Le digital offre de réelles opportunités aux entreprises soucieuses de répondre plus vite aux besoins de leurs clients, de diminuer le nombre d’intermédiaires sur la chaine de valeur, voire de défricher de nouveaux métiers.

« Les espèces qui survivent ne sont pas les espèces les plus fortes, ni les plus intelligentes, mais celles qui s’adaptent le mieux aux changements. » Charles Darwin

Dans beaucoup de théories classiques du management d’entreprise, l’innovation doit permettre à l’entreprise de répondre aux nouvelles attentes de ses clients, de mieux rentabiliser les investissements passés  ou de conserver une longueur d’avance sur ses concurrents. La célèbre citation d’Henri Ford « Si j'avais demandé aux gens ce qu'ils voulaient, ils m'auraient répondu qu'ils voulaient des chevaux plus rapides » a été souvent utilisée pour critiquer cette approche. Cette citation a plus récemment connu une énorme résonance grâce à la biographie de Walter Isaacson consacrée à Steve Jobs, lorsque ce dernier expliqua que les plus grandes innovations d’Apple (iTunes, l’iPhone et l’iPad en tête) ne reposaient sur aucune étude de marché, mais sur une innovation technologique ouvrant un champ des possibles sur laquelle s’adossaient une intuition et une conviction du dirigeant de l’entreprise : « Les clients ne savent pas ce qu’ils veulent ».

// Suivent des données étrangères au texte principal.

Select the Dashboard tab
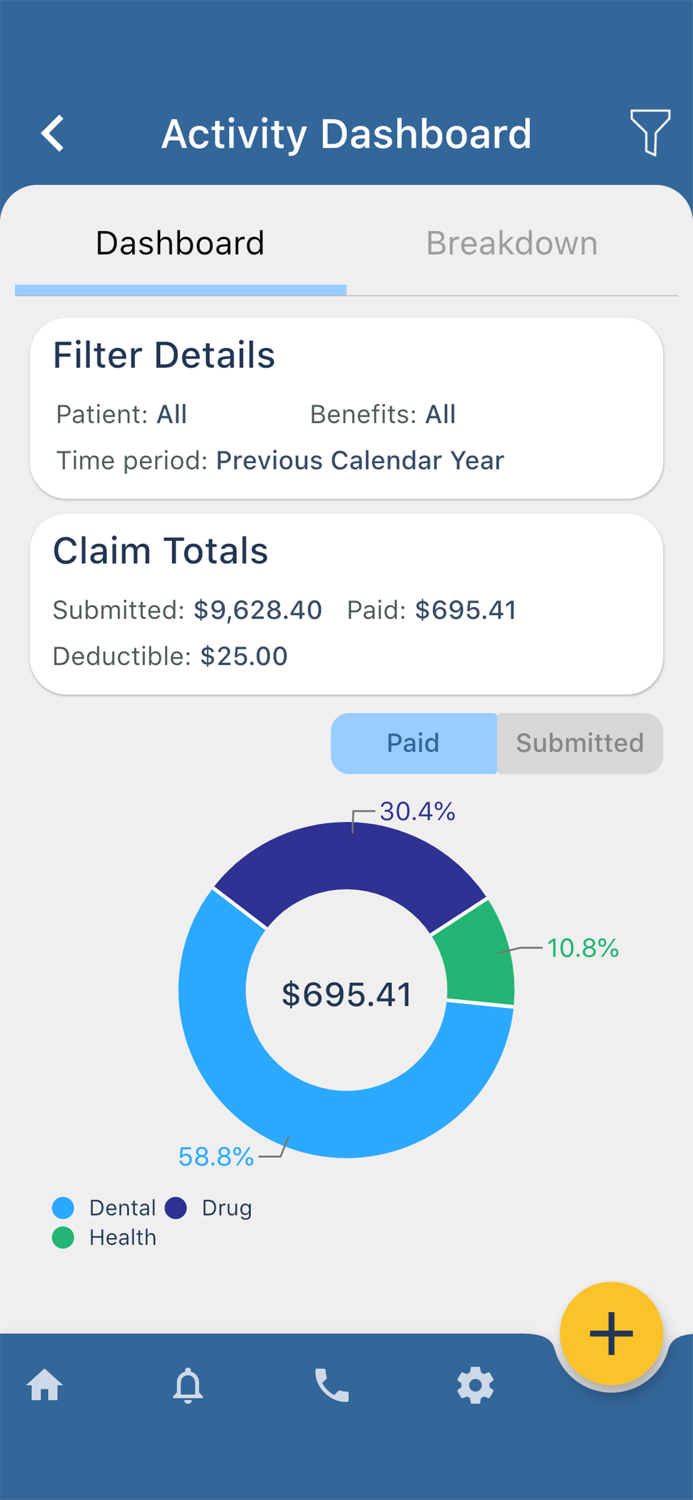The width and height of the screenshot is (693, 1500). (x=179, y=243)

Pour autant, toutes les entreprises ne veulent pas (ou ne peuvent pas) suivre Ford ou Jobs. Pour cette catégorie d’entreprises, nous pouvons observer deux grands types de stratégie de l’innovation : l’innovation par le client, l’open innovation.

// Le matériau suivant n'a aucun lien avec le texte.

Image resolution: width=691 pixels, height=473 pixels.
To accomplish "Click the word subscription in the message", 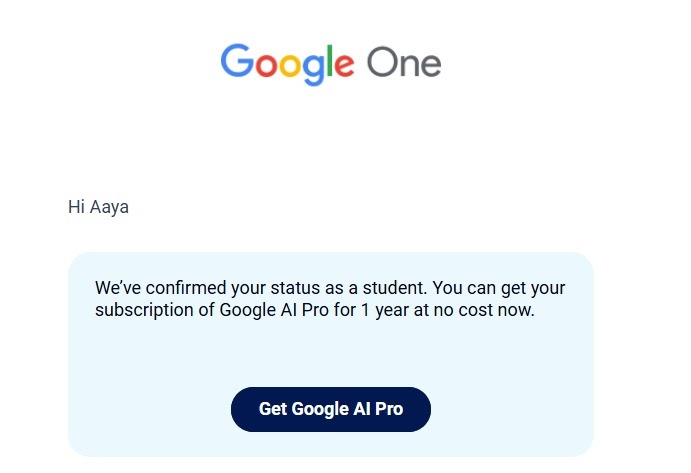I will 144,310.
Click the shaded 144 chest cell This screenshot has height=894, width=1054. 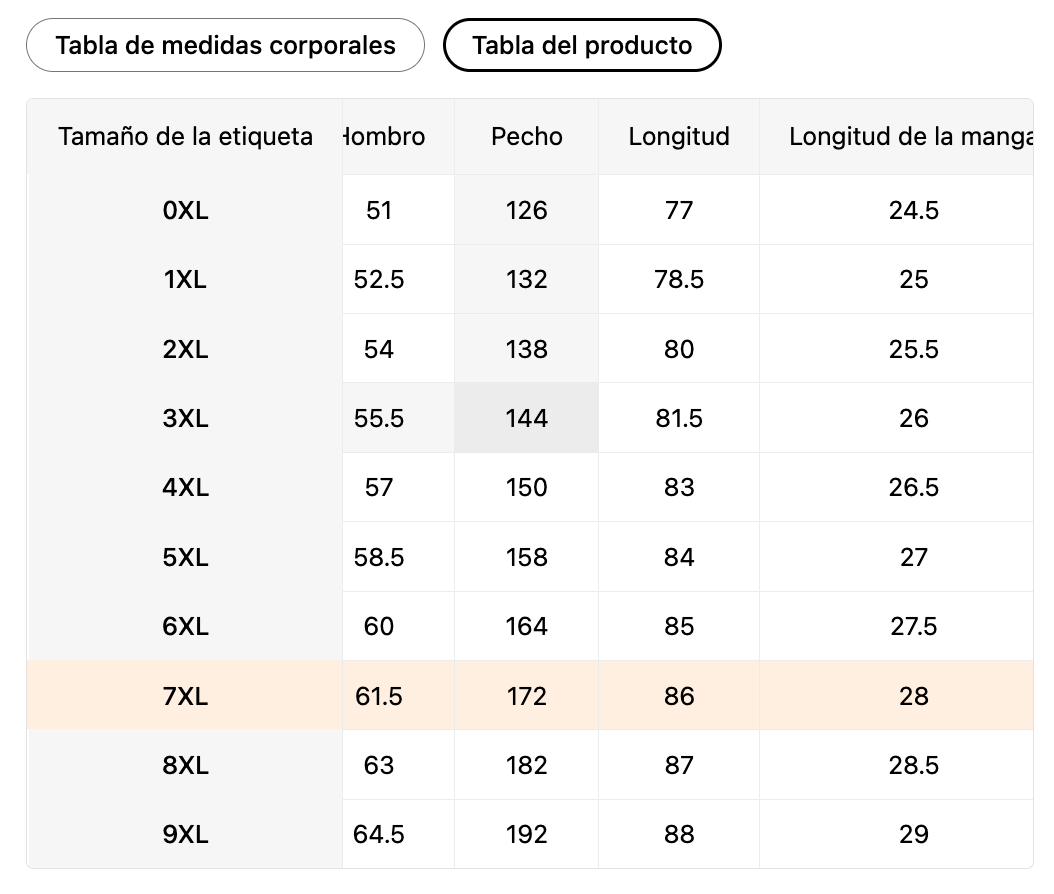(x=526, y=418)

L’innovation par le client  : à l’inverse du dogme Ford/Jobs, certaines entreprises placent le client à la source de leur stratégie d’innovation. C’est le cas d’Amazon, dont son président Jeff Bezos a toujours défendu l’importance de l’expérience client (visant même 100% de satisfaction client d’après le Forrester Research[1]), et la nécessité pour l’entreprise d’exploiter tous les moyens digitaux à sa disposition (Business Intelligence, CRM analytique, techniques de cross selling, Kindle), pour mieux capter, comprendre, voire idéalement anticiper les attentes du client.

Starbucks est un autre exemple célèbre, avec son site myStarbucksidea[2] qui invite les clients à s’exprimer quatre fois : 1) en déposant en ligne des idées de nouvelles recettes, 2) en votant en ligne pour les meilleures idées déposés, 3) en testant en magasin les recettes lauréates, 4) en votant une dernière fois en ligne pour élire les meilleures recettes testées en magasin (les lauréates faisant désormais partie du catalogue Starbucks au même titre qu’une recette interne).

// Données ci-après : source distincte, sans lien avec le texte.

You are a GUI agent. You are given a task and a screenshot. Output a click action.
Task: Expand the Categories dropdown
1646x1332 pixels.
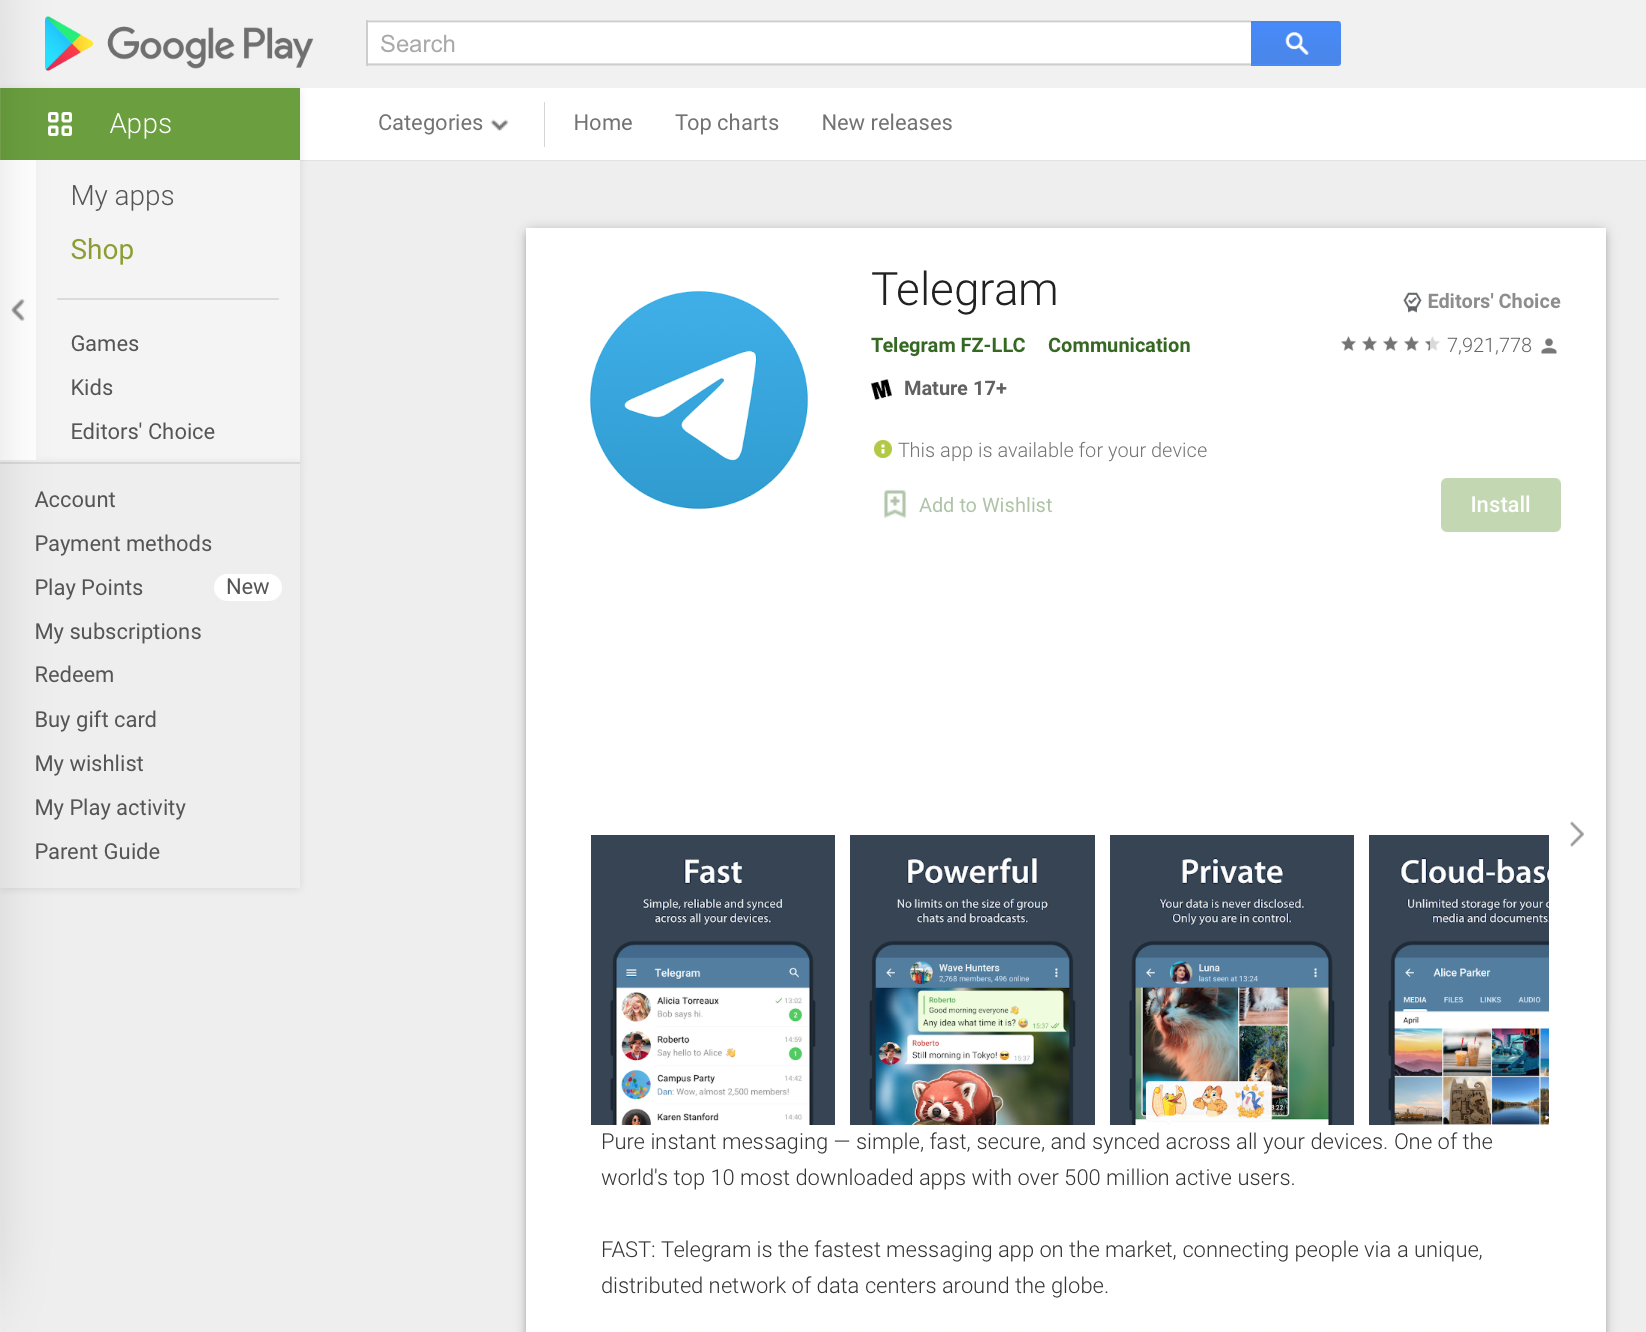[443, 123]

C’est également  le cas du groupe La Poste, avec son plan stratégique 2020[3], qui vise à réinventer les métiers de la poste de demain, en invitant ses clients à proposer des idées de nouveaux produits et services, et faire leurs remarques sur ceux mis en place par la Poste.

L’open Innovation : face à des pure players capables de faire voler en éclat des chaînes de valeur bien établies (l’exemple de Uber, Airbnb et Booking pour ne citer qu’un secteur) ont poussé des entreprises à abandonner la sacro sainte culture du secret, et miser sur les principes de « l’innovation ouverte » chère à Henry Chesbrough[4], professeur à Berkeley. Ainsi, partant de l’idée que l’union fait la force et que les nouvelles idées sont issues des échanges, la SNCF, EDF ou Alcatel Lucent par exemple, ont choisi de mettre en relation les compétences et idées de leurs collaborateurs avec des laboratoires de R&D, PME et start-up externes. Dans leur cas, le digital n’est pas une fin en soi, mais plutôt un moyen de favoriser l’innovation en faisant tomber les distances et les barrières physiques et culturelles classiques.

Innovation digitale ≠ transformation numérique réussie

Il ne suffit pas d’être digital pour être innovant, et il ne suffit pas non plus d’être innovant pour être rentable 

Il faut toujours se méfier des raccourcis et donc se demander si le syllogisme idéologique et l’importance des montants investis dans l’innovation technologique ne sont pas un écran de fumée masquant l’incapacité des entreprises à pouvoir/vouloir réellement se transformer.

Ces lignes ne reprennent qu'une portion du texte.